Противостояние ростовщичества и милосердия, воплощенное Шейлоком и Порцией, влечет за собой необычный постскриптум. В оппозиции между ними, казалось бы, Шейлок является фигурой капитализма, его избыточной природы, накопления, прибыли, лихоимства, излишка, его цены во плоти, зачатков финансового капитала, процентов, долга – так что его фигура подобна прогнозированию надвигающегося капиталистического развития. В таком случае Порция, в противоположность ему, отстаивает прошлое и представляет собой домодерную фигуру милосердия, подчинявшуюся логике верховной власти, верховного исключения, которое может приостановить действие закона, его милосердная сторона маскирует и совпадает с его жестокостью и неблагопристойной гранью. Но, быть может, данное противопоставление вводит в заблуждение: не представляет ли скорее постмодерное развитие капитализма возвращение фигуры милосердия? Не идет ли тут речь о продуцировании бесконечно задолжавшего человека, которое Маурицио Лаццарато экспансивно изобразил скорее в виде симптома инверсии, исторического господства милосердия, бесконечного долга, бытия во власти, поверх экономики долга и процентов Шейлока?

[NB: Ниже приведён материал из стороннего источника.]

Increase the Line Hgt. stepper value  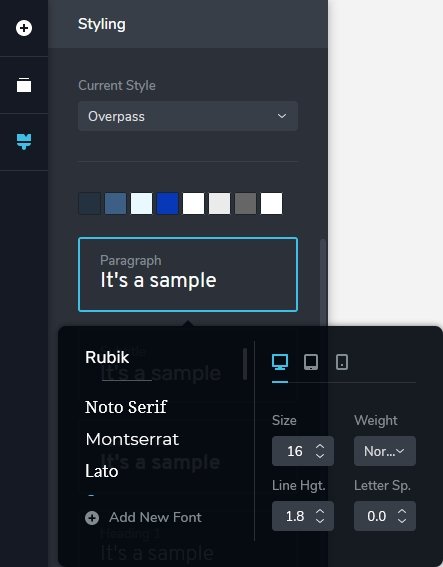pyautogui.click(x=320, y=512)
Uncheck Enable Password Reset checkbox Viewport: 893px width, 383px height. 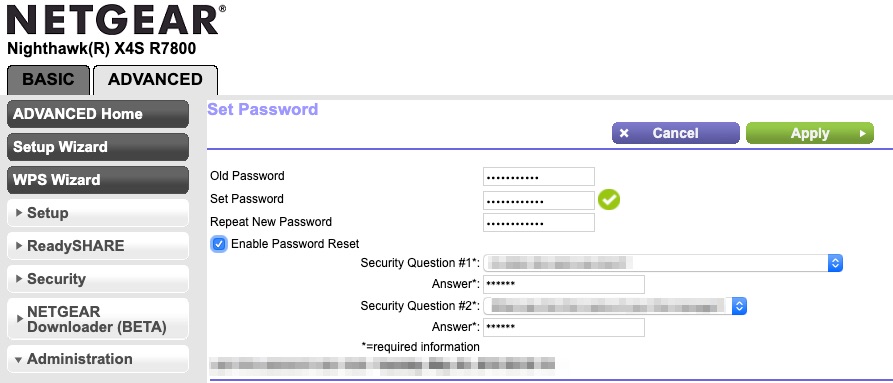(219, 244)
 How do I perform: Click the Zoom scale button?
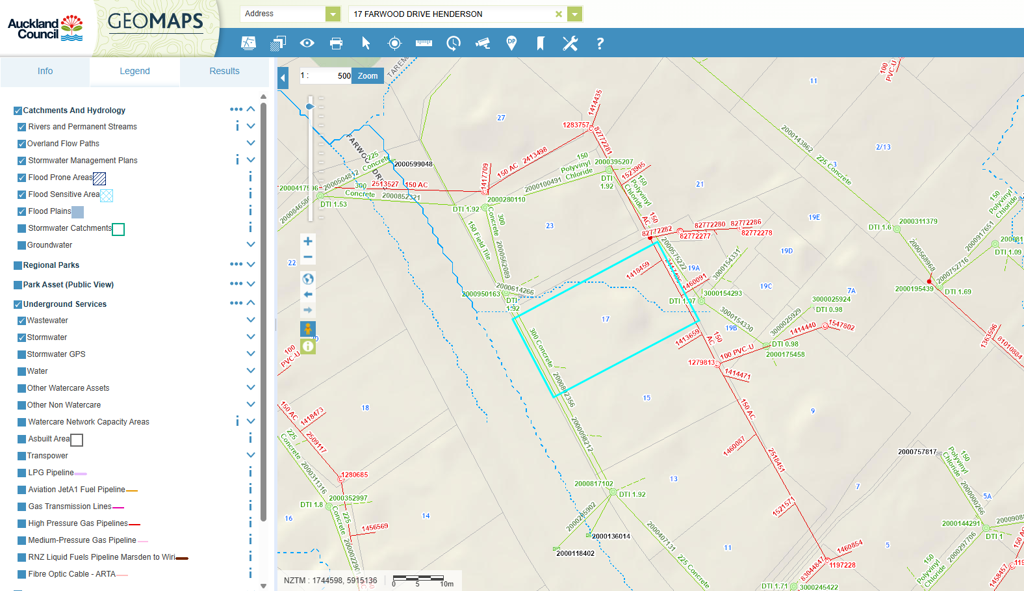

Саймон Кричли и Том Маккарти в одной своей влиятельной статье высказались за «всеобщее шейлокство», как гласит название их текста. Вслед за Марксом они полемизируют:

Буржуазный мир, мир христианского капитализма Антонио, стал шейлоковским. Это значит, что в христианском мире господствует Judentum, то, что Маркс называет «практическим еврейством» <…> Христиане стали практическими евреями. <…> Капитализм – это система универсального шейлокства, где все пределы Антониовского ойкоса, очага, дома, Heimat, родины и человека были разорваны на части энергией хрематистического обмена и излишка. Предоставление кредита перешло от маргинальной практики, предназначенной для евреев <…> к все более глобальному способу формирования идентичности. <…> Я должен, следовательно, я существую. <…> Бытие – это быть в долгу, доброта – это хороший кредит

[Critchley, McCarthy 2004: 16–17].

Мое возражение заключается в том, что избыточная экономика Шейлока вполне может предстать, задним числом, как пример того, что Батай назвал частной экономикой, économie restreinte, и что Порция, фигура милосердия, которая приходит на помощь Антонио и его христианской экономике, вполне может быть фигурой будущей долговой экономики, ее поворота «за пределы принципа Шейлока», ее неограниченной, ее «непринужденной» природы. Ибо характер милосердия – не быть стесненным.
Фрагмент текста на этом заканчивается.